The lawmakers pointed to his dissent given in 2017 regarding the 2015 Open Internet Order–which enshrined net neutrality protections–where he argued that the order “forcibly reduces the relative voices of some Internet service and content providers and enhances the relative voices of other Internet content providers.” The Democrats say it’s a sign of what’s to come.
“President Donald Trump has nominated someone to the Supreme Court who believes net neutrality rules are unconstitutional, someone who will take the side of big corporations over consumers,” Markey said, later adding: “If Judge Brett Kavanaugh becomes a Supreme Court justice, his fringe idea that internet service providers are entitled to First Amendment protection–and therefore can block certain content based on their preferences even though they are merely carrying other people’s speech–could go mainstream.”
“Mark my words. The fate of the internet will end up in the Supreme Court and if Brett Kavanaugh is there, he will kill net neutrality rules forever.”
The lawmakers also addressed the ongoing efforts in the House of Representatives to use the Congressional Review Act (CRA) to overturn the Federal Communications Commission‘s (FCC) decision to rescind net neutrality rules last year.
“The CRA effort is not over in the House, it’s not over by any means–we have until the end of the year,” Gigi B. Sohn, a distinguished fellow at Georgetown Institute for Technology Law & Policy, said. “Meetings are still going on and there were a lot of activities that went on during the recess and continue to go on during the recess.
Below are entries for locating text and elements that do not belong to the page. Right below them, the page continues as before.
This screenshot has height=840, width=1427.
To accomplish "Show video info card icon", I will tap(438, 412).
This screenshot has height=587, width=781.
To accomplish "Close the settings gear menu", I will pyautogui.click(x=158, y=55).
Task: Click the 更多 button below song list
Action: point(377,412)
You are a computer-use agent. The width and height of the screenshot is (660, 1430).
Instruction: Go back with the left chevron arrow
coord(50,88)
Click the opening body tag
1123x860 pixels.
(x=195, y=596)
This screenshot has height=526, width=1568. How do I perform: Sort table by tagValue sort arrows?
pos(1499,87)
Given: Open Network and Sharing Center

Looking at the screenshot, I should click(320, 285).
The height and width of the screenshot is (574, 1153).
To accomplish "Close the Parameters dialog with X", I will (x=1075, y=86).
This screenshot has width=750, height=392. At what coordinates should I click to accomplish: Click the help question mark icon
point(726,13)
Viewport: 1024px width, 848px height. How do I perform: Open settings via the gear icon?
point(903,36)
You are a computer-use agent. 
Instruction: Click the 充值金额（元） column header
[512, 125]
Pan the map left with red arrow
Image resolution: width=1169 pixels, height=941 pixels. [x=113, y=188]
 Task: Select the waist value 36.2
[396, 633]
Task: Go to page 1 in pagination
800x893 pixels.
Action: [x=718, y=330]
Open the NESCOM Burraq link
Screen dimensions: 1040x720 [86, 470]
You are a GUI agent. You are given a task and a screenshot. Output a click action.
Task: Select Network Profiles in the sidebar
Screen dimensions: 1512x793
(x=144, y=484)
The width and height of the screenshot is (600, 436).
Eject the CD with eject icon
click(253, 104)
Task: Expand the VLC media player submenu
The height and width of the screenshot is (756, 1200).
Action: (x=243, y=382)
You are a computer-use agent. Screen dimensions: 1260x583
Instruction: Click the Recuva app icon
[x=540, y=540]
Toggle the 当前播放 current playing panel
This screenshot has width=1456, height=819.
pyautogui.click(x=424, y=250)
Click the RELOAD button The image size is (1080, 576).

Anybody who tells you the CRA effort is over are not paying attention.”
The Senate passed its own version of the CRA earlier this summer, and the House is trying to gather enough votes to pass its own version. It would need a simple majority to pass in the House and would need to be signed by Trump to pass nationally.
The group of senators, advocates, and lawmakers said 27 senators and 76 House members signed an amicus brief in the Washington D.C. Circuit Court of Appeals in support of the lawsuit brought up against the FCC by attorney generals from nearly two-dozen states challenging the agency’s net neutrality repeal.
Eshoo pointed to reports of Verizon throttling internet speeds for firefighters in California to argue in favor for of the need for the protections.
“Those protections were strong, they were legally sound, they were upheld by the courts, they were carefully designed to prevent the largest internet service providers from throttling… or blocking content,” Eshoo said. “The need for these protections has really been made clear since the months they were repealed.”